We shared a pizza and Greek salad for a late lunch at Feri’s, a cosy trattoria over the road from the church. After fifteen minutes I sussed that the moment was ‘Now not Never’ for the musak track to stop repeating (the lyric subconsciously being changed into ‘Just one Cornetto’). As we finished our meal with an espresso an hour later the same song was being cycled over and over again. The balance titled fully from Now to NEVER....... never ever play the song for the next few months is my advice. No one else seemed to notice.

We travelled to Postdamer Plaz, Marion heading for the Resistance Museum and myself to the Musical Instrument Museum. She was not disappointed with well displayed testimony evidencing a strong German resistance to Hitler’s New Socialism well before 1933 and many attempts to overthrow the Nazi machine throughout the war.
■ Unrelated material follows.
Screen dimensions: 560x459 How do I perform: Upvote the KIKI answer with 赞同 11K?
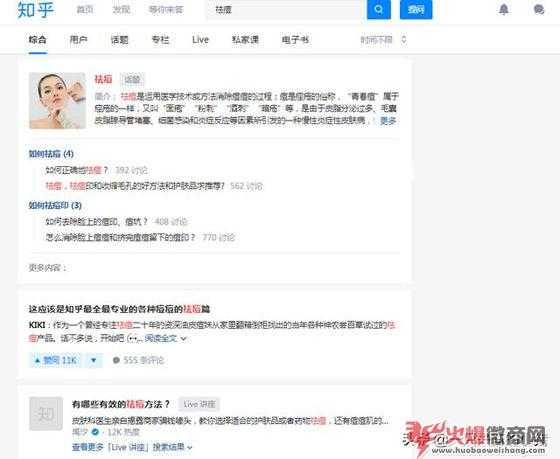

I was, conversely, somewhat disappointed. The instruments were housed in a beautiful and spacious building but it lacked joy, life, structure and breadth. There were only four or five punters in (matching the number of staff) but few chances were given to touch or play the instruments. No world, folk or junk instruments to speak of. La Paz’s pokey instrument museum building was packed full of far more interesting instruments. Or e.g. the Sibelius Museum in Turku, Finland, included ethnographical information, huge Russian helicon tubas and background to instrumentation of Finish music through the ages.

The two new gems knowledge about instruments I did take away with me were:

1 Pochette, a fiddle with finger board and bridge the same as conventional violins but with tiny bodies .... designed to be a traveller’s companion. Indeed one was in the form of a walking stick and it transformed into fiddle played with a stored bow. Is this where the expression ‘fiddlesticks’ comes from?

2 An Arpeggione. This looked like a cello with smoothed curves hybridised with a guitar. Also having six strings and frets like a guitar. But the fingerboard and bridge was curved so the instrument can be bowed and broken chords played as accompaniments.

Schubert wrote an arpeggione sonata in 1824!

Evening meal was in Ristorante Sale e Tabacchi, Riv 38 close the Check Point Charlie. It takes its name from an original blue enamelled licence plate that would be displayed at a rivendo shop (No 38) in a big Italian city where there were at least 37 other licensed salt and tobacco shops with prices controlled by the taxman.